AI could summarize files, but it wasn’t until the project started work with UC Berkeley’s Data Science Institute in 2023 that the LLMs were advanced enough to effectively extract information about the types of incidents and the dates when they occurred. The project is currently using OpenAI’s GPT-3.5 Turbo and GPT-4o mini, Pickoff-White said.
This made it easier for human reviewers to determine which documents belonged with which cases. Once the files were grouped, they would run the algorithm again to re-extract the data and verify the incident date for the public database. Human reviewers also verify incident types “to ensure that they found a sustained policy violation,” Pickoff-White said.
Pickoff-White and others also worked to use computer vision to flag documents that included graphic images or personal details like Social Security numbers. Reporters in the California Reporting Project can access those documents, which are currently withheld from the public database, if they need other information in the files. Journalistic ethics provide guidelines about dealing with personal details and publishing graphic material.
Reporting from the database
Toven-Lindsey said that the collaborative nature of the construction of the database extended to the reporting that came out of it.
Early on, KQED reporter Sukey Lewis and LAist reporter Annie Gilbertson teamed up with Thomas Peele from the Bay Area News Group and Maya Lau from the Los Angeles Times to report on obstacles to receiving requested records under the new law.
Six months after it went into effect, the group reported in the Times that some agencies hadn’t provided a single record. Others were charging high fees or ignoring court orders to provide documents. Police unions were attempting — and largely failing — to get requests blocked by judges.
Some agencies had also destroyed records days or weeks after the law went into effect. Many records had been years past their retention date requirements, but advocates say the agencies had responsibilities to preserve them as they may have already been subject to pending requests.
Other stories investigated repeated canine bites, patterns of sexual harassment and broken bones resulting from use of force.
Telling these stories, said Toven-Lindsey, is more important than worrying about which news website gets to publish them.
“For public media, our most important and highest use of our journalism … is convincing our members and convincing Californians that becoming members is valuable,” he said. “And so if the journalism we do appears on the LA Times, that isn’t problematic as long as — as this partnership has done — it identifies those reporters and credits KQED correctly.”
In 2021, KQED launched On Our Watch, an investigative reporting podcast exploring cases of police misconduct and use of force incidents. Together they show a larger picture of how the police accountability system works — and doesn’t work — in the state of California.
The second season, “On Our Watch: New Folsom,” focused on California’s most dangerous prison.
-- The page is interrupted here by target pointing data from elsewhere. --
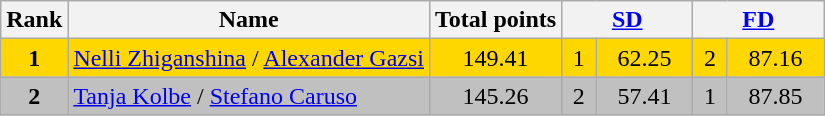
Name (249, 20)
FD (758, 20)
62.25 (644, 58)
57.41 (644, 96)
149.41 (495, 58)
145.26 (495, 96)
Nelli Zhiganshina / Alexander Gazsi (249, 58)
87.85 (776, 96)
87.16 (776, 58)
Tanja Kolbe / Stefano Caruso (249, 96)
Total points (495, 20)
SD (628, 20)
Rank (34, 20)
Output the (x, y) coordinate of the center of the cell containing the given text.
The 2024 series explored the fates of two whistleblowers in the prison’s elite investigative unit: one killed by a fentanyl overdose and the other dying by suicide after taking a leave from his job to write a book about his decade at the prison he came to see as corrupt.
Toven-Lindsey said the series, which won the 2024 Investigative Reporters and Editors award for best longform journalism in audio, was “illustrative of the incredibly important journalism that can be done out of this database.”
Making the database public is a key step in “continuing to hold departments accountable and continuing the efforts to convince lawmakers and the public that accountability is critical to the operations of a democracy,” he said.